U. encrinus has been recorded on both dominantly soft and dominantly hard bottom environments.

== Reproduction ==
Umbellula encrinus is a gonochoric species with an equal sex ratio and broadcast-spawning strategy. There is no embryonic or larval stages of development in the organisms polyps before or after the spawning period. All polyps of the sea pen contain gametes, suggesting that the polyps are used for feeding, reproduction, and water cycling.

Gametogenesis primarily occurs during high phytoplankton production, which is during the summer months. However, there are mature gametes in male and female colonies after the spring melt, suggesting maturation can also occur under the ice.

Depth and latitude of a colony can also affect fecundity and gamete development. Where at greater depths and higher latitudes, more fertile colonies are found.

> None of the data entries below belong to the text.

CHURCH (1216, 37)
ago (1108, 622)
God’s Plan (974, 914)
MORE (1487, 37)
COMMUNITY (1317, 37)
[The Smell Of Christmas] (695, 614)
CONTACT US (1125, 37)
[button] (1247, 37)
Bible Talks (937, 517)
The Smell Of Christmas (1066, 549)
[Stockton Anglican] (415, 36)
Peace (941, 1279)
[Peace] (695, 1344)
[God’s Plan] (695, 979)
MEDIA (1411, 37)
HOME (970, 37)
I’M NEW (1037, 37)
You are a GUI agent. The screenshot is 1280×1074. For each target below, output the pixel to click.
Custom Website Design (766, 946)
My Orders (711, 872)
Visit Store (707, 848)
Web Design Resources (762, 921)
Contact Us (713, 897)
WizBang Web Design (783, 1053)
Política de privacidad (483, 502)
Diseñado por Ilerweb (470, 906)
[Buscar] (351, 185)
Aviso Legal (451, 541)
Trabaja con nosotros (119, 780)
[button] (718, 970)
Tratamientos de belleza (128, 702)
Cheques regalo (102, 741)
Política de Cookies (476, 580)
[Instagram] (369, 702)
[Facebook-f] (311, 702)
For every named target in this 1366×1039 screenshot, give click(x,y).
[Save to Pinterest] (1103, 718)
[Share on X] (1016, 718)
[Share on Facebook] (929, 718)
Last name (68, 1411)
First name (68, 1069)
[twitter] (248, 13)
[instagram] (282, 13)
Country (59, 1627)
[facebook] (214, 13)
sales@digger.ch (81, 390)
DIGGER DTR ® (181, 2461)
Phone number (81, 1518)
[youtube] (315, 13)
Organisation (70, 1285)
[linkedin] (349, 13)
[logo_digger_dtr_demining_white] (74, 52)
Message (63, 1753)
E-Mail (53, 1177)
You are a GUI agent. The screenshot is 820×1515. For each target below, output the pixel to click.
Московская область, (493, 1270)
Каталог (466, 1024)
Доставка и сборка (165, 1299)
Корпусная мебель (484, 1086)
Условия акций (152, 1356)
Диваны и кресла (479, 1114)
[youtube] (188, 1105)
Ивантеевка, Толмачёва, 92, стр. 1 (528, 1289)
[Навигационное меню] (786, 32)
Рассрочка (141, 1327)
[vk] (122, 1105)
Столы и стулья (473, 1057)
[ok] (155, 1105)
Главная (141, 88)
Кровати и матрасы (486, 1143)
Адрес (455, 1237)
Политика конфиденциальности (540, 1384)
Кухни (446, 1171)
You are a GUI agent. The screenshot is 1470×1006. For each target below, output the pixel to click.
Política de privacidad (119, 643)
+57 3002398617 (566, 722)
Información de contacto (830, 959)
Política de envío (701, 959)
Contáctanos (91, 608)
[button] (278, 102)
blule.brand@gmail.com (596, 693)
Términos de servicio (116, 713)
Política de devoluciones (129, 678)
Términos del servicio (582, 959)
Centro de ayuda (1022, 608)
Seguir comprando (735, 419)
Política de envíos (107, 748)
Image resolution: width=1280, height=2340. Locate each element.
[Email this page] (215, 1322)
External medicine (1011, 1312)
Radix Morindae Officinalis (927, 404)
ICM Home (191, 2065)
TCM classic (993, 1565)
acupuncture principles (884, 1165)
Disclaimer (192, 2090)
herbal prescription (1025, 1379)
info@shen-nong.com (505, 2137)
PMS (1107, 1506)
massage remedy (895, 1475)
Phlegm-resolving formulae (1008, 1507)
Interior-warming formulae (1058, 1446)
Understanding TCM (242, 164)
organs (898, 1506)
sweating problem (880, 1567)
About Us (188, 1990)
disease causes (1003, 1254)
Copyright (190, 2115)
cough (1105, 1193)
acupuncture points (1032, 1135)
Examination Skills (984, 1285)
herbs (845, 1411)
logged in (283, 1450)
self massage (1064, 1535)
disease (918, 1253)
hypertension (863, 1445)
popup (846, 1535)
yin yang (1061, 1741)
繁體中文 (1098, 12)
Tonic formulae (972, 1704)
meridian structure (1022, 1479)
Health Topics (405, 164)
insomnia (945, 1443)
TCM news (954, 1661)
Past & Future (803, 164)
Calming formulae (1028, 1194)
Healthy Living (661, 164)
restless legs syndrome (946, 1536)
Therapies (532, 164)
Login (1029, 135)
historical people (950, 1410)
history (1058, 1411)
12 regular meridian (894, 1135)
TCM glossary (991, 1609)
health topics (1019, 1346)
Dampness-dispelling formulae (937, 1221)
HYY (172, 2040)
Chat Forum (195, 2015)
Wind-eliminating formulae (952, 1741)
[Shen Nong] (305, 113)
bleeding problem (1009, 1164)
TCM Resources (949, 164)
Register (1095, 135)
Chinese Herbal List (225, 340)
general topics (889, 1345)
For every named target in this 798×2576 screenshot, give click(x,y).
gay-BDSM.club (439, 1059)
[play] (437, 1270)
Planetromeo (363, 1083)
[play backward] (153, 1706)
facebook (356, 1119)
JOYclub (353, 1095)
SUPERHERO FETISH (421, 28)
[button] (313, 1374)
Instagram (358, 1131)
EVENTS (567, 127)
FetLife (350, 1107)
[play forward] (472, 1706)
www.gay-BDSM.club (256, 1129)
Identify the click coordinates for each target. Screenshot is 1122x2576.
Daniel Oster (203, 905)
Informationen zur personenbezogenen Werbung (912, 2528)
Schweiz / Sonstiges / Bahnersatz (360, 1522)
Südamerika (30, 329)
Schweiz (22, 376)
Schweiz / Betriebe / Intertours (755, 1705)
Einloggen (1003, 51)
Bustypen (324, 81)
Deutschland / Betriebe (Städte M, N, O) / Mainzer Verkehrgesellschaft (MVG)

== Vulnerability and Conservation ==
The slow radial growth rates alongside long lifespan of Umbellula encrinus has lead to long recovery times concerning physical damage. Furthermore, it is not uncommon for U. encrinus to be caught via trawl bycatch or longline hooks.

While scientists are starting to examine the impacts of longline hooks on deep-sea coral colonies, this cannot be said for sea pens. A lack of general knowledge of the exact distribution of U. encrinus also plays a part in the unknown nature of just how impactful longline hooks are on this species.